Un Tournant Décisif pour Eramet
Arrivée en 2017, Christel Bories a hérité d’un groupe aux activités dispersées, entre mines et métallurgie. Sa mission ? Recentrer Eramet sur son cœur de métier : l’extraction de minerais stratégiques. Huit ans plus tard, le bilan est impressionnant : un chiffre d’affaires de 3,37 milliards d’euros en 2024 et une place de leader mondial dans le manganèse. Mais ce repositionnement n’a pas été un long fleuve tranquille.
Repositionner une Entreprise : Pari Gagnant ?
Quand Christel Bories prend les rênes, Eramet est un puzzle industriel. Mines au Gabon, usines métallurgiques en France, filiale en difficulté en Nouvelle-Calédonie : tout semble éparpillé. Elle décide alors de trancher dans le vif. Exit les activités comme Aubert & Duval ou Erasteel, vendues pour recentrer les efforts sur des gisements phares : le nickel en Indonésie, le lithium en Argentine et le manganèse au Gabon.
Ce choix stratégique repose sur une logique implacable. “Dans les mines, la nature crée des avantages compétitifs”, expliquait-elle. Contrairement aux usines, où la technologie est similaire partout, les gisements offrent des différences naturelles qui dopent la rentabilité. Résultat : une entreprise plus lisible pour les investisseurs et une compétitivité renforcée.
« Je n’ai pas le sentiment de laisser un travail à moitié fait. La transformation initiée en 2017 a été menée à bien. »
– Christel Bories, PDG d’Eramet
Ce virage a aussi permis à Eramet de devenir un acteur clé des métaux pour batteries, comme le nickel et le lithium, au moment où la demande explose avec les véhicules électriques. Une anticipation visionnaire ? Sans doute.
Les Défis de la SLN en Nouvelle-Calédonie
Si le repositionnement est une réussite globale, la situation en Nouvelle-Calédonie reste un caillou dans la chaussure. La SLN, filiale historique d’Eramet, a été sortie du périmètre économique du groupe, sa dette désormais portée par l’État français. Mais les soucis persistent. Les émeutes de 2024 ont paralysé les mines de la côte Est, et l’usine tourne au ralenti, à deux tiers de sa capacité.
Pourquoi une telle impasse ? Christel Bories pointe du doigt des facteurs hors de contrôle : un accès limité aux gisements et des coûts énergétiques prohibitifs (jusqu’à 200 dollars le mégawattheure contre 50 en Asie). Pour elle, la solution ne viendra pas des industriels, mais du politique.
- Accès aux mines bloqué par les tensions locales.

**Consigne écrite 1**
Traduisez en anglais cette phrase du texte sur Eramet : « Pour elle, la solution ne viendra pas des industriels, mais du politique. »
**Consigne écrite 2**
Poursuivez le texte sur Eramet à partir de sa dernière ligne.
Le matériel n'a aucun rôle dans ce travail.

**Données fournies**
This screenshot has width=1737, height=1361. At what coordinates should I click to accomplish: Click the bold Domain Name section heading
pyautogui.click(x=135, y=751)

**Bonne réponse 1**
In her view, the solution will not come from industry, but from politics.

**Bonne réponse 2**
- Coûts énergétiques écrasants face à la concurrence mondiale.
- Dépendance à un mix chimique complexe entre minerais des deux côtes.
Elle reste lucide : le nickel calédonien a du potentiel, mais sans décisions politiques fortes, il risque de stagner. Un défi qu’elle lègue à son successeur.
Nickel et Lithium : les Nouveaux Eldorados
Si la Nouvelle-Calédonie patine, d’autres projets brillent. En Indonésie, la mine de Weda Bay est une pépite. Avec des coûts de production parmi les plus bas au monde, elle positionne Eramet comme un leader du nickel. Mais 2024 a apporté une douche froide : le gouvernement local a réduit les quotas d’extraction, bloquant une montée à 60 millions de tonnes. “Un choc”, avoue Christel Bories, qui espère un assouplissement en 2025.
Pendant ce temps, en Argentine, le gisement de Centenario marque l’entrée d’Eramet dans le lithium. Lancée en décembre 2024, l’usine grimpe en puissance, avec une pleine capacité attendue d’ici fin 2025. Ce projet, financé par un endettement conséquent, illustre une ambition : sécuriser les métaux de la transition énergétique.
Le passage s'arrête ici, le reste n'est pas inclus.